In conclusion, the truncation of the MPER by termination of SOSIP.664 gp140 proteins at residue 664 improves their biochemical and biophysical properties, in that the desired trimers can be purified and are stable in the absence of detergents. The resulting SOSIP.664 gp140 trimers are more suitable than their predecessors for structural and, perhaps, immunogenicity studies. Making any soluble gp140 trimer necessarily involves modification of the native trimer present on virions, because the soluble versions lack the transmembrane and cytoplasmic domains. As there are substantial advantages to working with soluble trimers, some compromises are justified. In other studies on the structural, antigenic, and immunogenic properties of the next-generation BG505 SOSIP.664 gp140 trimers, we will establish their validity as appropriate mimics of native, virion-associated Env spikes (unpublished data). Here, and in the accompanying article, we show that the KNH1144 SOSIP.664 gp140 trimers mimic the structures of virion-associated Env spikes when viewed by negative-stain EM at resolutions of 15 to 20 Å (29). Moreover, how sCD4 and PGV04 bind to SOSIP gp140 trimers is consistent with the native-like properties of the latter; for example, sCD4 binding is capable of inducing conformational changes that open up the SOSIP gp140 trimers (Table 1 and Fig. 8 and 9) (5, 29).

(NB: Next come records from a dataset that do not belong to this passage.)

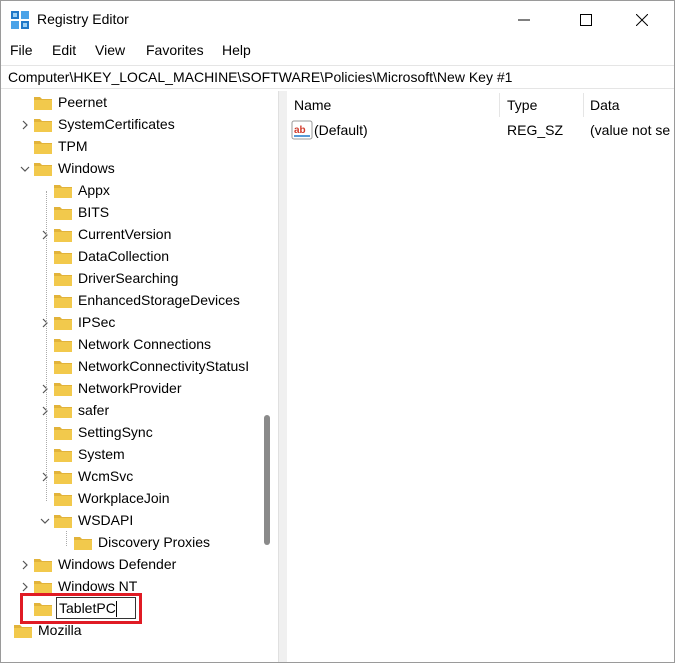 The width and height of the screenshot is (675, 663). I want to click on tree-item: SystemCertificates, so click(134, 125).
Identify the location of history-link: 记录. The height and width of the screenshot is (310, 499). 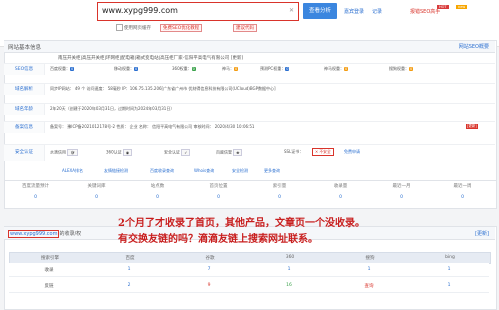
(377, 12).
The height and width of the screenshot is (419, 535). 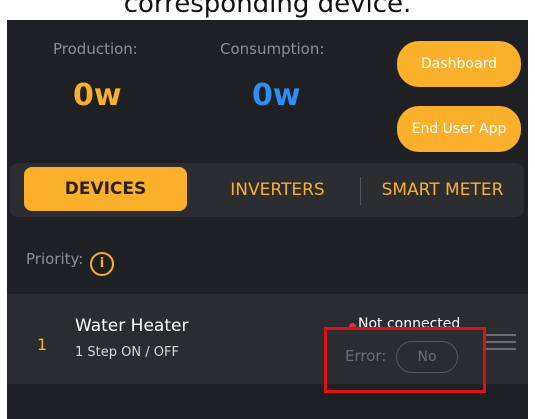 What do you see at coordinates (278, 190) in the screenshot?
I see `tab-inverters: INVERTERS` at bounding box center [278, 190].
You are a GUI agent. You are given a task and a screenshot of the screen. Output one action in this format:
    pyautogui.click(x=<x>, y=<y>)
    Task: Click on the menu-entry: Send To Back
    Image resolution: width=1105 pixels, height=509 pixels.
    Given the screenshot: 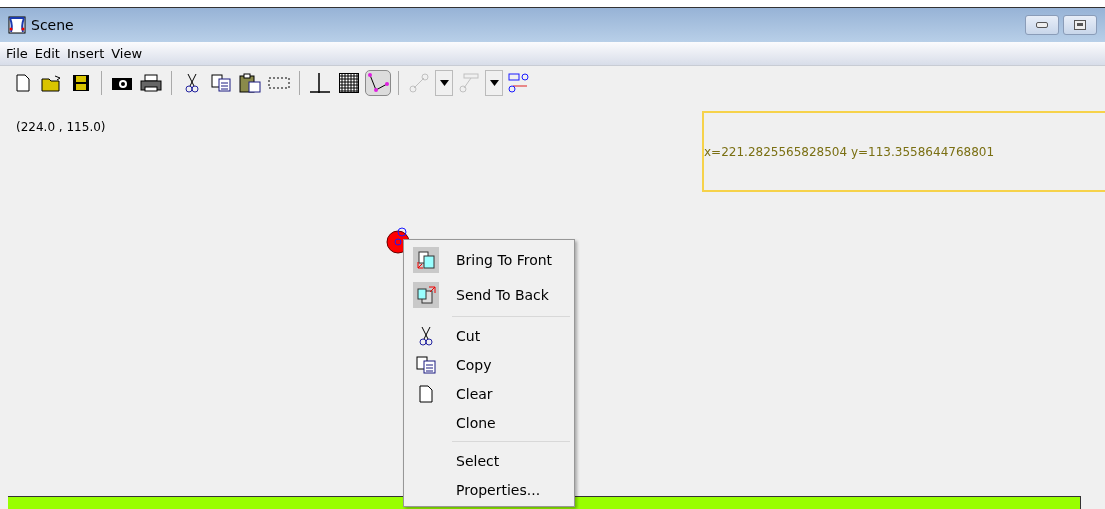 What is the action you would take?
    pyautogui.click(x=489, y=294)
    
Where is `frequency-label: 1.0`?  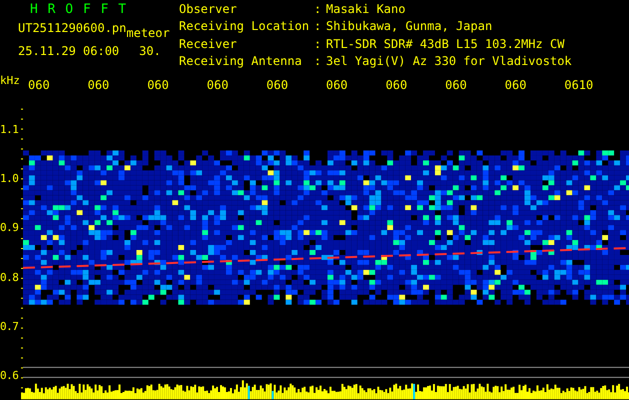
frequency-label: 1.0 is located at coordinates (9, 179).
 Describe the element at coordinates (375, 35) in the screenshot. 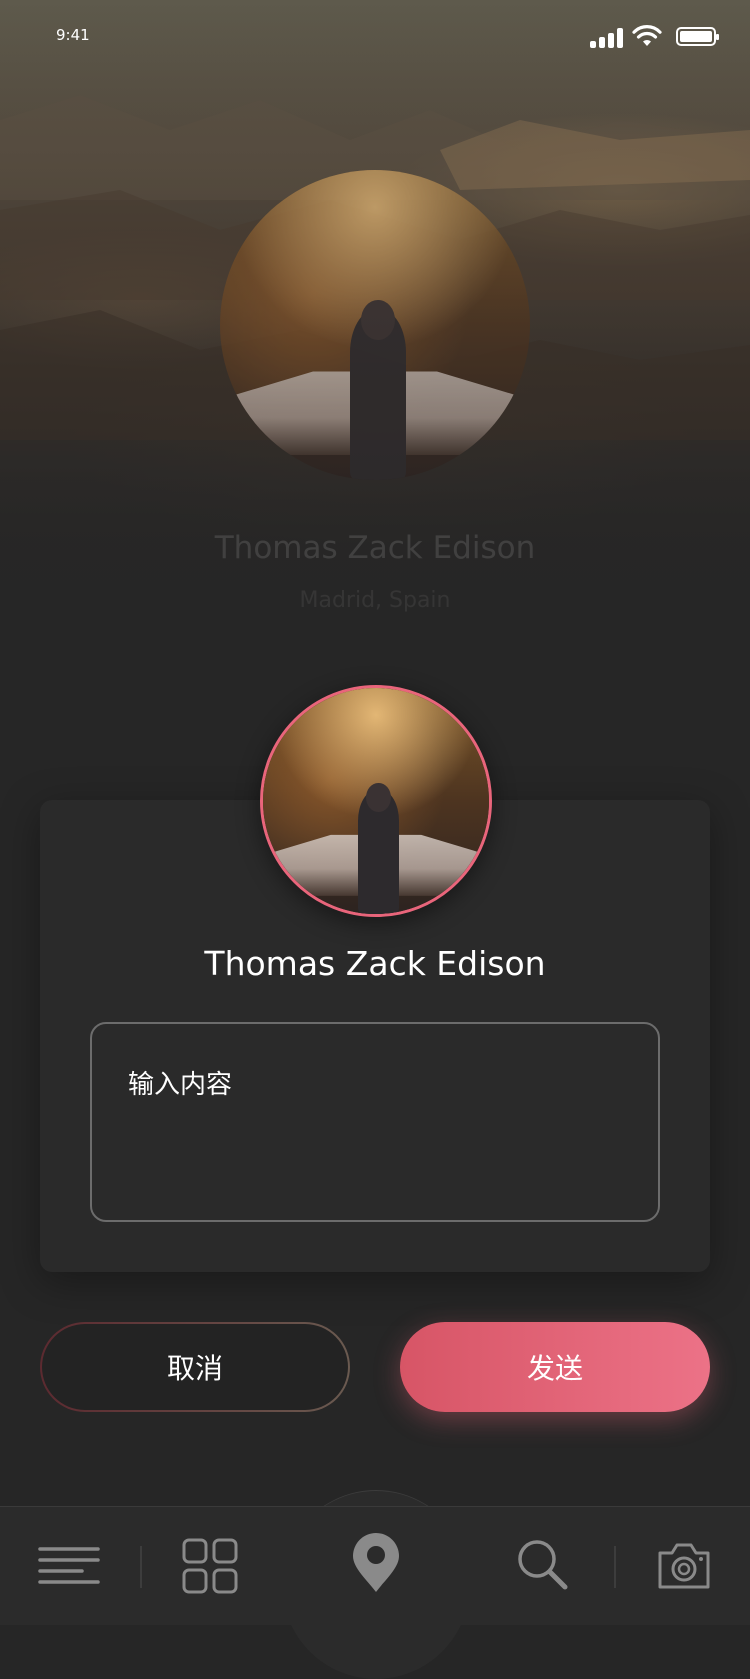

I see `status-bar: 9:41` at that location.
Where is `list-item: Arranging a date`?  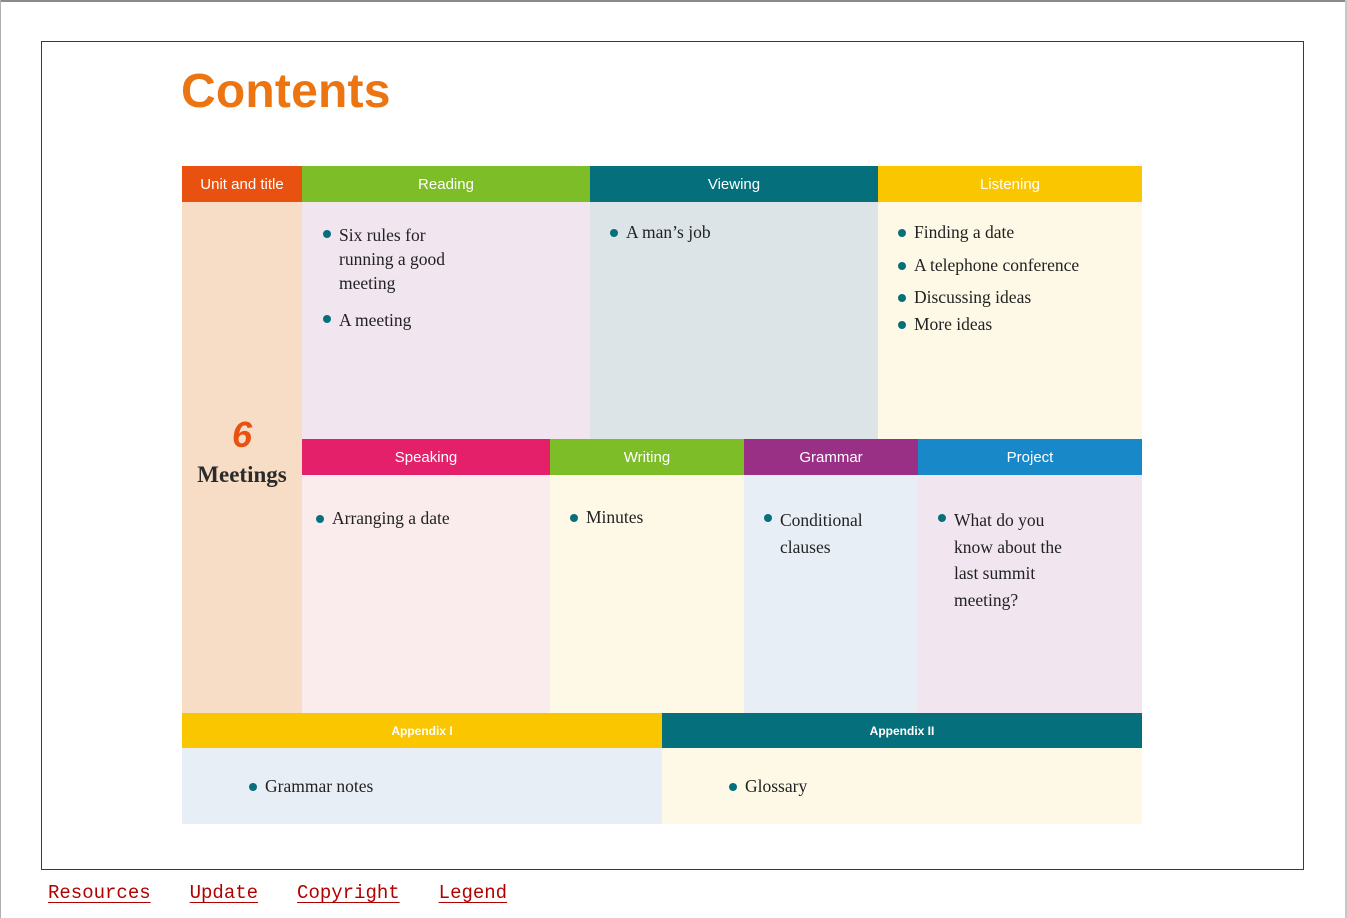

In marked contrast, we will show elsewhere that soluble gp140 trimers that are uncleaved between gp120 and gp41_ECTO do not resemble cleaved SOSIP gp140 trimers and native Env spikes, either from the antigenicity perspective or when viewed by negative-stain EM. In other words, the cleavage status of soluble, as well as probably membrane-associated, trimers is absolutely critical to their consistent adoption of a functionally relevant structure.